**Given data**

◆ ◆ ◆ ◆ ◆

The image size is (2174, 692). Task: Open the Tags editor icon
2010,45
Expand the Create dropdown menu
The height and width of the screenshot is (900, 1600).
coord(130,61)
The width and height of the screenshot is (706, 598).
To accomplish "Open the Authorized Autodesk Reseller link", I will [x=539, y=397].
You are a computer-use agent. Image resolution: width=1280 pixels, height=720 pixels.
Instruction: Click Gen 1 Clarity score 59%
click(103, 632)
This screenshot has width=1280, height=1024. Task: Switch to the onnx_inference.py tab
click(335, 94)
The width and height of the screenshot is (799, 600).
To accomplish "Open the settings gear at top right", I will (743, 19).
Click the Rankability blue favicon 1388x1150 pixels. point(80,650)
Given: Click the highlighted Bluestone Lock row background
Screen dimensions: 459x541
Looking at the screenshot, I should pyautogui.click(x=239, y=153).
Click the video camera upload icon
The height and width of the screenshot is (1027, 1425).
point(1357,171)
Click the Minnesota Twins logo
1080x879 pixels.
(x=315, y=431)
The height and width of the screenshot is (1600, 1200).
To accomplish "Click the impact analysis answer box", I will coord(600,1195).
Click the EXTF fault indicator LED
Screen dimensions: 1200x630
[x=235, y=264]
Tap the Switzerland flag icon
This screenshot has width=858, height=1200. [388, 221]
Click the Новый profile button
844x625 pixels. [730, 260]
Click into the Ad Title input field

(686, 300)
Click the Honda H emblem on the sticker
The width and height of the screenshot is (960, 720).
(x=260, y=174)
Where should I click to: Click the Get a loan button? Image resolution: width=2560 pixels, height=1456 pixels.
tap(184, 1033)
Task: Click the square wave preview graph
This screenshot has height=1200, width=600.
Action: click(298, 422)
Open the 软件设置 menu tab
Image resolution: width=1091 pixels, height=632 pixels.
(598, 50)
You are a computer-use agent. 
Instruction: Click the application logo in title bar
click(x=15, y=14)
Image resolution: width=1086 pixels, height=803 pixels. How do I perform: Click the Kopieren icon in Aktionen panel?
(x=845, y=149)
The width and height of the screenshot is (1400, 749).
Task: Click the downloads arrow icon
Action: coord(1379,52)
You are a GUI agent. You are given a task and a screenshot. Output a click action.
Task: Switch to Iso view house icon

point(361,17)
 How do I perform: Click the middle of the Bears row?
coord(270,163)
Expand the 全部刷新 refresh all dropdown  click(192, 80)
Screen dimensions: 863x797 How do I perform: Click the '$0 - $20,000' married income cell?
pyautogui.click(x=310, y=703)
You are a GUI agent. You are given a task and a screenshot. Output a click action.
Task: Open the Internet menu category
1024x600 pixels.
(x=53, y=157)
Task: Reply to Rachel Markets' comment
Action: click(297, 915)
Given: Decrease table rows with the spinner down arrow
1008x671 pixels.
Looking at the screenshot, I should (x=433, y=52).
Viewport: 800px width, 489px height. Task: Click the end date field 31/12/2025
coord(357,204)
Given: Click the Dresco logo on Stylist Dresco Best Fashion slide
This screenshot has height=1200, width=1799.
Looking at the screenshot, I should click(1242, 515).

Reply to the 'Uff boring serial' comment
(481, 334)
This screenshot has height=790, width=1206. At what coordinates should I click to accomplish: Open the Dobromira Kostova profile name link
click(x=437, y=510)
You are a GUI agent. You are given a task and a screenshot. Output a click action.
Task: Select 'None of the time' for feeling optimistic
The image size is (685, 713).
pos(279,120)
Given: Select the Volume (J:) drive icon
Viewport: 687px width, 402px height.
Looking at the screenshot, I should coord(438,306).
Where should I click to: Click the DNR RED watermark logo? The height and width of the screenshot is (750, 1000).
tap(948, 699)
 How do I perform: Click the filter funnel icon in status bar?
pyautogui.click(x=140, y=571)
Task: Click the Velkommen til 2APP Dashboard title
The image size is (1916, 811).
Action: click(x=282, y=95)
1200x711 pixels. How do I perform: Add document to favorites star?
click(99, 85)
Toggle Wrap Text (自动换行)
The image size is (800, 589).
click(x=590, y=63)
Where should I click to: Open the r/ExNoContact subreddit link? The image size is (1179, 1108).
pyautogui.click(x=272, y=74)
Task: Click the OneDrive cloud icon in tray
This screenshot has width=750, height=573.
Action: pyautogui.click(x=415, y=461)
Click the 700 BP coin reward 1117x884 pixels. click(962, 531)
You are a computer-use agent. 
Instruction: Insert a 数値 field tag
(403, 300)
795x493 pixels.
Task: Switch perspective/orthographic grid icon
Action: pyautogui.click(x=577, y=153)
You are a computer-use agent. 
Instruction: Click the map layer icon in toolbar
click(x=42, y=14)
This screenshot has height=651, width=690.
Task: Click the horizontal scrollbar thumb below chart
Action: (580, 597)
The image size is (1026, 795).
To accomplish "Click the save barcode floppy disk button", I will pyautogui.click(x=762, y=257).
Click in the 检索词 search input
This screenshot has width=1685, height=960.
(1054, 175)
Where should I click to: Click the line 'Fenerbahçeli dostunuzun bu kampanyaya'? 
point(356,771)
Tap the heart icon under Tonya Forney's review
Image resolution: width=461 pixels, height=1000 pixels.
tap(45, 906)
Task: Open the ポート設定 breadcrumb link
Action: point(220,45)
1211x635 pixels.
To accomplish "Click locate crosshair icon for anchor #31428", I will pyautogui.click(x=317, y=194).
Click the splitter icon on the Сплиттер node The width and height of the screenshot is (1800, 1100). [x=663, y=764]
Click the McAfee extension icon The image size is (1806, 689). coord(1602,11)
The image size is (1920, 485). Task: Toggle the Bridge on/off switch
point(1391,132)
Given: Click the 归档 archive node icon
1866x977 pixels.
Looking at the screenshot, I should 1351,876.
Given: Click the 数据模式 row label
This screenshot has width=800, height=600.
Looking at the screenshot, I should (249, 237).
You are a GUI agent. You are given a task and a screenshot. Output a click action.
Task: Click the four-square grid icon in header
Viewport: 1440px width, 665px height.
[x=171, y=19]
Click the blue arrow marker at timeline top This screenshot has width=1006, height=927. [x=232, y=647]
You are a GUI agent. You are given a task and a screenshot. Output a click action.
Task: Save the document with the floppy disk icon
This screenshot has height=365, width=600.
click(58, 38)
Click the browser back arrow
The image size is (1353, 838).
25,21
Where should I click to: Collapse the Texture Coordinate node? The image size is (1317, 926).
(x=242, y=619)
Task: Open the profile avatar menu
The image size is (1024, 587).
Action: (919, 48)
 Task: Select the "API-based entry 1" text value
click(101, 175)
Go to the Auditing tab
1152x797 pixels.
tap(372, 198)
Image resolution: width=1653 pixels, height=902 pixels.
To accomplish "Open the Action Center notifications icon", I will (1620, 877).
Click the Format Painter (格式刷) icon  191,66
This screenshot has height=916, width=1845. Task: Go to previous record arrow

◆ ◆ ◆ ◆ ◆

**What is expected**
Reproduce the data in full, precisely as given.

**Task output**
The image size is (2174, 692). Task: Open the Tags editor icon
2010,45
Expand the Create dropdown menu
The height and width of the screenshot is (900, 1600).
coord(130,61)
The width and height of the screenshot is (706, 598).
To accomplish "Open the Authorized Autodesk Reseller link", I will [x=539, y=397].
You are a computer-use agent. Image resolution: width=1280 pixels, height=720 pixels.
Instruction: Click Gen 1 Clarity score 59%
click(103, 632)
This screenshot has width=1280, height=1024. Task: Switch to the onnx_inference.py tab
click(335, 94)
The width and height of the screenshot is (799, 600).
To accomplish "Open the settings gear at top right", I will (743, 19).
Click the Rankability blue favicon 1388x1150 pixels. point(80,650)
Given: Click the highlighted Bluestone Lock row background
Screen dimensions: 459x541
Looking at the screenshot, I should pyautogui.click(x=239, y=153).
Click the video camera upload icon
The height and width of the screenshot is (1027, 1425).
point(1357,171)
Click the Minnesota Twins logo
1080x879 pixels.
(x=315, y=431)
The height and width of the screenshot is (1600, 1200).
To accomplish "Click the impact analysis answer box", I will coord(600,1195).
Click the EXTF fault indicator LED
Screen dimensions: 1200x630
[x=235, y=264]
Tap the Switzerland flag icon
This screenshot has width=858, height=1200. [388, 221]
Click the Новый profile button
844x625 pixels. [730, 260]
Click into the Ad Title input field

(686, 300)
Click the Honda H emblem on the sticker
The width and height of the screenshot is (960, 720).
(x=260, y=174)
Where should I click to: Click the Get a loan button? Image resolution: width=2560 pixels, height=1456 pixels.
tap(184, 1033)
Task: Click the square wave preview graph
This screenshot has height=1200, width=600.
Action: click(298, 422)
Open the 软件设置 menu tab
Image resolution: width=1091 pixels, height=632 pixels.
(598, 50)
You are a computer-use agent. 
Instruction: Click the application logo in title bar
click(x=15, y=14)
Image resolution: width=1086 pixels, height=803 pixels. How do I perform: Click the Kopieren icon in Aktionen panel?
(x=845, y=149)
The width and height of the screenshot is (1400, 749).
Task: Click the downloads arrow icon
Action: coord(1379,52)
You are a GUI agent. You are given a task and a screenshot. Output a click action.
Task: Switch to Iso view house icon

point(361,17)
 How do I perform: Click the middle of the Bears row?
coord(270,163)
Expand the 全部刷新 refresh all dropdown  click(192, 80)
Screen dimensions: 863x797 How do I perform: Click the '$0 - $20,000' married income cell?
pyautogui.click(x=310, y=703)
You are a GUI agent. You are given a task and a screenshot. Output a click action.
Task: Open the Internet menu category
1024x600 pixels.
(x=53, y=157)
Task: Reply to Rachel Markets' comment
Action: click(297, 915)
Given: Decrease table rows with the spinner down arrow
1008x671 pixels.
Looking at the screenshot, I should (x=433, y=52).
Viewport: 800px width, 489px height. Task: Click the end date field 31/12/2025
coord(357,204)
Given: Click the Dresco logo on Stylist Dresco Best Fashion slide
This screenshot has height=1200, width=1799.
Looking at the screenshot, I should click(1242, 515).

Reply to the 'Uff boring serial' comment
(481, 334)
This screenshot has height=790, width=1206. At what coordinates should I click to accomplish: Open the Dobromira Kostova profile name link
click(x=437, y=510)
You are a GUI agent. You are given a task and a screenshot. Output a click action.
Task: Select 'None of the time' for feeling optimistic
The image size is (685, 713).
pos(279,120)
Given: Select the Volume (J:) drive icon
Viewport: 687px width, 402px height.
Looking at the screenshot, I should coord(438,306).
Where should I click to: Click the DNR RED watermark logo? The height and width of the screenshot is (750, 1000).
tap(948, 699)
 How do I perform: Click the filter funnel icon in status bar?
pyautogui.click(x=140, y=571)
Task: Click the Velkommen til 2APP Dashboard title
The image size is (1916, 811).
Action: click(x=282, y=95)
1200x711 pixels. How do I perform: Add document to favorites star?
click(99, 85)
Toggle Wrap Text (自动换行)
The image size is (800, 589).
click(x=590, y=63)
Where should I click to: Open the r/ExNoContact subreddit link? The image size is (1179, 1108).
pyautogui.click(x=272, y=74)
Task: Click the OneDrive cloud icon in tray
This screenshot has width=750, height=573.
Action: pyautogui.click(x=415, y=461)
Click the 700 BP coin reward 1117x884 pixels. click(962, 531)
You are a computer-use agent. 
Instruction: Insert a 数値 field tag
(403, 300)
795x493 pixels.
Task: Switch perspective/orthographic grid icon
Action: pyautogui.click(x=577, y=153)
You are a computer-use agent. 
Instruction: Click the map layer icon in toolbar
click(x=42, y=14)
This screenshot has height=651, width=690.
Task: Click the horizontal scrollbar thumb below chart
Action: (580, 597)
The image size is (1026, 795).
To accomplish "Click the save barcode floppy disk button", I will pyautogui.click(x=762, y=257).
Click in the 检索词 search input
This screenshot has width=1685, height=960.
(1054, 175)
Where should I click to: Click the line 'Fenerbahçeli dostunuzun bu kampanyaya'? 
point(356,771)
Tap the heart icon under Tonya Forney's review
Image resolution: width=461 pixels, height=1000 pixels.
tap(45, 906)
Task: Open the ポート設定 breadcrumb link
Action: point(220,45)
1211x635 pixels.
To accomplish "Click locate crosshair icon for anchor #31428", I will pyautogui.click(x=317, y=194).
Click the splitter icon on the Сплиттер node The width and height of the screenshot is (1800, 1100). [x=663, y=764]
Click the McAfee extension icon The image size is (1806, 689). coord(1602,11)
The image size is (1920, 485). Task: Toggle the Bridge on/off switch
point(1391,132)
Given: Click the 归档 archive node icon
1866x977 pixels.
Looking at the screenshot, I should 1351,876.
Given: Click the 数据模式 row label
This screenshot has width=800, height=600.
Looking at the screenshot, I should (249, 237).
You are a GUI agent. You are given a task and a screenshot. Output a click action.
Task: Click the four-square grid icon in header
Viewport: 1440px width, 665px height.
[x=171, y=19]
Click the blue arrow marker at timeline top This screenshot has width=1006, height=927. [x=232, y=647]
You are a GUI agent. You are given a task and a screenshot. Output a click action.
Task: Save the document with the floppy disk icon
This screenshot has height=365, width=600.
click(58, 38)
Click the browser back arrow
The image size is (1353, 838).
25,21
Where should I click to: Collapse the Texture Coordinate node? The image size is (1317, 926).
(x=242, y=619)
Task: Open the profile avatar menu
The image size is (1024, 587).
Action: (919, 48)
 Task: Select the "API-based entry 1" text value
click(101, 175)
Go to the Auditing tab
1152x797 pixels.
tap(372, 198)
Image resolution: width=1653 pixels, height=902 pixels.
To accomplish "Open the Action Center notifications icon", I will (1620, 877).
Click the Format Painter (格式刷) icon  191,66
This screenshot has height=916, width=1845. Task: Go to previous record arrow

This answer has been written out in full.